In order to train small Greek sense of direction, Gardon built a large castle, inside the room there are N (N <= 10000) and M channels (M <= 100000), each channel is unidirectional, that if called a passage communicating the room a and room B, a room B can be reached only by the described rooms a through this channel, but does not indicate the room can reach a B room through it. Gardon need to ask you to write a program to confirm whether any two rooms are interconnected, namely: for any i and j, there is at least one path from room to room j i, j may also exist a path from room to the room i.
Input
The first line comprises a plurality of sets of input data, there are two input numbers: N and M, the next M lines each with two numbers, a and B, may represent a channel from A to B room room. File and end with two zeroes.
Output
For each set of input data, if any two rooms are connected with each other, and outputs "Yes", and otherwise outputs "No".
Sample Input
3 3 1 2 2 3 3 1 3 3 1 2 2 3 3 2 0 0
Sample Output
Yes No
Title effect: a directed graph, with n dots and m edges. FIG intensity is determined whether the entire communication, and if so, output Yes, otherwise, outputs No.
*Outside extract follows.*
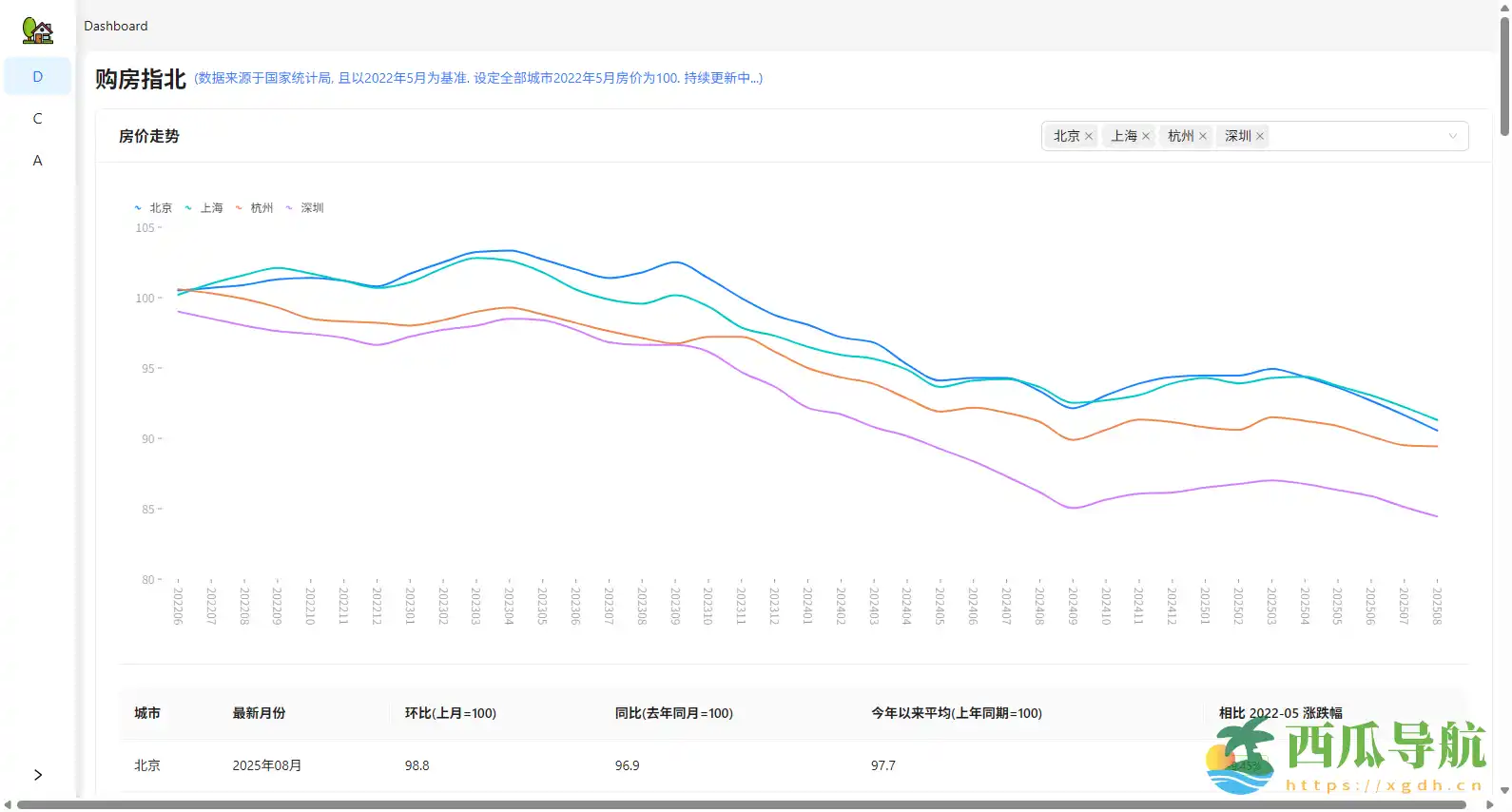Remove 深圳 tag from city selector
1512x812 pixels.
tap(1260, 137)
Topic Kosaraju algorithm and Tarjan algorithm can be used.
Comments from: "algorithm contest entry to advanced"
Kosaraju algorithm:
Kosaraju algorithm uses technology "anti map", based on the following two principles:
(1) a directed graph G, G to reverse all sides to build FIG anti rG, does not change the original anti-G rG FIG strong connectivity. That is, the number of G and SCC SCC same number of rG (Unicom intensity component).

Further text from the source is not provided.